_Short exercise:_
Will you transcribe the entries below word for word, beginning with their first line and continuing through the line that contains "Looking at the screenshot, I should [193, 97].", including that line?

# # # # #

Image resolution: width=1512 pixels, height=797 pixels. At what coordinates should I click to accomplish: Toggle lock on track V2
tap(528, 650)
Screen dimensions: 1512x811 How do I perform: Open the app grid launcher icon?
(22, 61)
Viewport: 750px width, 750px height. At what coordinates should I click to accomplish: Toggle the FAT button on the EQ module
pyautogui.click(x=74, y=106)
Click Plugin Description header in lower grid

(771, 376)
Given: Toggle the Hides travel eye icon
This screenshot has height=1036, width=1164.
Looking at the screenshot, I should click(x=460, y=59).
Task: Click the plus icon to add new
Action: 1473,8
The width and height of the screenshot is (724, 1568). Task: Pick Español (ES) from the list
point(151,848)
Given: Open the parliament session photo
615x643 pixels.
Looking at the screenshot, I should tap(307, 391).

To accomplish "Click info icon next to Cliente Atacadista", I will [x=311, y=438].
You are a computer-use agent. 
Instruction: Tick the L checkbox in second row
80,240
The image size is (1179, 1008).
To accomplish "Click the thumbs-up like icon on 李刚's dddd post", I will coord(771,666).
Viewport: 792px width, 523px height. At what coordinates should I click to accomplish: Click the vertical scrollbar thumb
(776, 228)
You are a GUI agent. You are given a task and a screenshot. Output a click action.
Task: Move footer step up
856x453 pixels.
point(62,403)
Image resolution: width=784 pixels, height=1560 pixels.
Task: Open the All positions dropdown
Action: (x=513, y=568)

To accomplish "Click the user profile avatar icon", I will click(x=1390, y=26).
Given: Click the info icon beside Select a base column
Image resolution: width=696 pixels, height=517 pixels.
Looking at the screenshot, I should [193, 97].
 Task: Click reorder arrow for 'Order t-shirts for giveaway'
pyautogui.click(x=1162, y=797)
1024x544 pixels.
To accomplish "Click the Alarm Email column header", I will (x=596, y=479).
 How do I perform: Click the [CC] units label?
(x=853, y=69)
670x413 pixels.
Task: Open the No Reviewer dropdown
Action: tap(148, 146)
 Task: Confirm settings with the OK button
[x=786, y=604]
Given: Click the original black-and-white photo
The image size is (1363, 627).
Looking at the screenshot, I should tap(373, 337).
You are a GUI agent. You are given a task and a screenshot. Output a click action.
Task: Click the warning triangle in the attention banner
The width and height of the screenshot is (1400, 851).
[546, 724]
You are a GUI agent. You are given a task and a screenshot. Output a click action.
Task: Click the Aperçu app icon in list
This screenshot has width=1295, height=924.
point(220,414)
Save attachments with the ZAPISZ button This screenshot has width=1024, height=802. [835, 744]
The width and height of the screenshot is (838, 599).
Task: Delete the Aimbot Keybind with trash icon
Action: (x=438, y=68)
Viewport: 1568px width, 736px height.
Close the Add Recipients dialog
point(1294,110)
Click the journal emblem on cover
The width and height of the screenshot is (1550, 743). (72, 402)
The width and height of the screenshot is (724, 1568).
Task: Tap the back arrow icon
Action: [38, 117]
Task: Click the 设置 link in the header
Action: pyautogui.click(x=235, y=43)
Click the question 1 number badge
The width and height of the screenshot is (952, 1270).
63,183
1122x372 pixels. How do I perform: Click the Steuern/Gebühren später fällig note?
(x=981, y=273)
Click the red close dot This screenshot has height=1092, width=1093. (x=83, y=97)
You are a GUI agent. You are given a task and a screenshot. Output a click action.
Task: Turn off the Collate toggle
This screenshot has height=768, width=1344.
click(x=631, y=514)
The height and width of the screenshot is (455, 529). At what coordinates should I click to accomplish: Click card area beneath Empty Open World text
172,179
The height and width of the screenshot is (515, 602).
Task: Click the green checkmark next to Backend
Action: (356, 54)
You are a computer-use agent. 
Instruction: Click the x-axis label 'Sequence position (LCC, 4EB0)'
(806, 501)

# # # # #

_The output:_
Image resolution: width=1512 pixels, height=797 pixels. At what coordinates should I click to accomplish: Toggle lock on track V2
tap(528, 650)
Screen dimensions: 1512x811 How do I perform: Open the app grid launcher icon?
(22, 61)
Viewport: 750px width, 750px height. At what coordinates should I click to accomplish: Toggle the FAT button on the EQ module
pyautogui.click(x=74, y=106)
Click Plugin Description header in lower grid

(771, 376)
Given: Toggle the Hides travel eye icon
This screenshot has height=1036, width=1164.
Looking at the screenshot, I should click(x=460, y=59).
Task: Click the plus icon to add new
Action: 1473,8
The width and height of the screenshot is (724, 1568). Task: Pick Español (ES) from the list
point(151,848)
Given: Open the parliament session photo
615x643 pixels.
Looking at the screenshot, I should tap(307, 391).

To accomplish "Click info icon next to Cliente Atacadista", I will [x=311, y=438].
You are a computer-use agent. 
Instruction: Tick the L checkbox in second row
80,240
The image size is (1179, 1008).
To accomplish "Click the thumbs-up like icon on 李刚's dddd post", I will coord(771,666).
Viewport: 792px width, 523px height. At what coordinates should I click to accomplish: Click the vertical scrollbar thumb
(776, 228)
You are a GUI agent. You are given a task and a screenshot. Output a click action.
Task: Move footer step up
856x453 pixels.
point(62,403)
Image resolution: width=784 pixels, height=1560 pixels.
Task: Open the All positions dropdown
Action: (x=513, y=568)

To accomplish "Click the user profile avatar icon", I will click(x=1390, y=26).
Given: Click the info icon beside Select a base column
Image resolution: width=696 pixels, height=517 pixels.
Looking at the screenshot, I should [193, 97].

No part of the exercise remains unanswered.